Data listing:
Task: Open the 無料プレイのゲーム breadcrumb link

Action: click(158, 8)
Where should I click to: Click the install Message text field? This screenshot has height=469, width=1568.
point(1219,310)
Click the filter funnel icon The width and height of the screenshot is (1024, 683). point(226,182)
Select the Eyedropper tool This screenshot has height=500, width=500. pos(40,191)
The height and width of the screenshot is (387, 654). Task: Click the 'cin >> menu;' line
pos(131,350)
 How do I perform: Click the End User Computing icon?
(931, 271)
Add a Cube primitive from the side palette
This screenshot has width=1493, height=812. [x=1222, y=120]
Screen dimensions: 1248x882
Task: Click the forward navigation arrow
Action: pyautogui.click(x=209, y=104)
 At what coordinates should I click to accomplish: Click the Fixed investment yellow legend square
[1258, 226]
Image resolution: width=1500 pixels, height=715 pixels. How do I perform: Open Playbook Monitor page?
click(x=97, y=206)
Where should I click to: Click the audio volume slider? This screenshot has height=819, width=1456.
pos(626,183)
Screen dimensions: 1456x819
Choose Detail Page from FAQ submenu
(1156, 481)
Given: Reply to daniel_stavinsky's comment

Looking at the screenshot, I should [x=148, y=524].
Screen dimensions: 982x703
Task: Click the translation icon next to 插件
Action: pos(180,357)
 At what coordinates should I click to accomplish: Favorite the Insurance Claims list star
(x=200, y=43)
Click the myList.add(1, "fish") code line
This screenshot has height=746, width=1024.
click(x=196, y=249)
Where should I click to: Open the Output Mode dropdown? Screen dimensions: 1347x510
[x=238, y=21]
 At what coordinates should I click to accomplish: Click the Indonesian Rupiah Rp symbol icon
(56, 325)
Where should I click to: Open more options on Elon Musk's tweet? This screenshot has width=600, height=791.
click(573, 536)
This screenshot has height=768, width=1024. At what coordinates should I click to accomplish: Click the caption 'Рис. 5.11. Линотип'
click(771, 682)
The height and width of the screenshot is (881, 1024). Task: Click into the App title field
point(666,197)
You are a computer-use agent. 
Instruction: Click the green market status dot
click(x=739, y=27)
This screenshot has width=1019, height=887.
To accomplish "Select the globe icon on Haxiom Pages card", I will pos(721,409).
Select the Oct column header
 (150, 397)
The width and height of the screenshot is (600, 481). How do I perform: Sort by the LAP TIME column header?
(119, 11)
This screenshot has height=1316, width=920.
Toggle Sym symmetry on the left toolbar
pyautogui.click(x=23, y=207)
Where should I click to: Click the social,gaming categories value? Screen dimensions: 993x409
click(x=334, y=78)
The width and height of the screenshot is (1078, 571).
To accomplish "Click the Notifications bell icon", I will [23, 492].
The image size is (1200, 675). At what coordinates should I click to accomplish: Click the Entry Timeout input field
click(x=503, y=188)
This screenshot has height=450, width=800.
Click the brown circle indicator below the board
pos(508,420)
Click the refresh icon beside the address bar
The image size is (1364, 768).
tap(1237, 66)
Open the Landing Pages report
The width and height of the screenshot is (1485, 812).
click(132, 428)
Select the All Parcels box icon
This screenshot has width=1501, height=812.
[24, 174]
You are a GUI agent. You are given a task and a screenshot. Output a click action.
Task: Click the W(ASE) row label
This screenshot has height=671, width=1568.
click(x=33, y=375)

-- EXERCISE AIM --
Copy out the lines of the records from the one containing "This screenshot has height=768, width=1024." through the one containing "point(666,197)", both included.

-- ANSWER TO THE PROBLEM --
This screenshot has height=768, width=1024. At what coordinates should I click to accomplish: Click the caption 'Рис. 5.11. Линотип'
click(771, 682)
The height and width of the screenshot is (881, 1024). Task: Click into the App title field
point(666,197)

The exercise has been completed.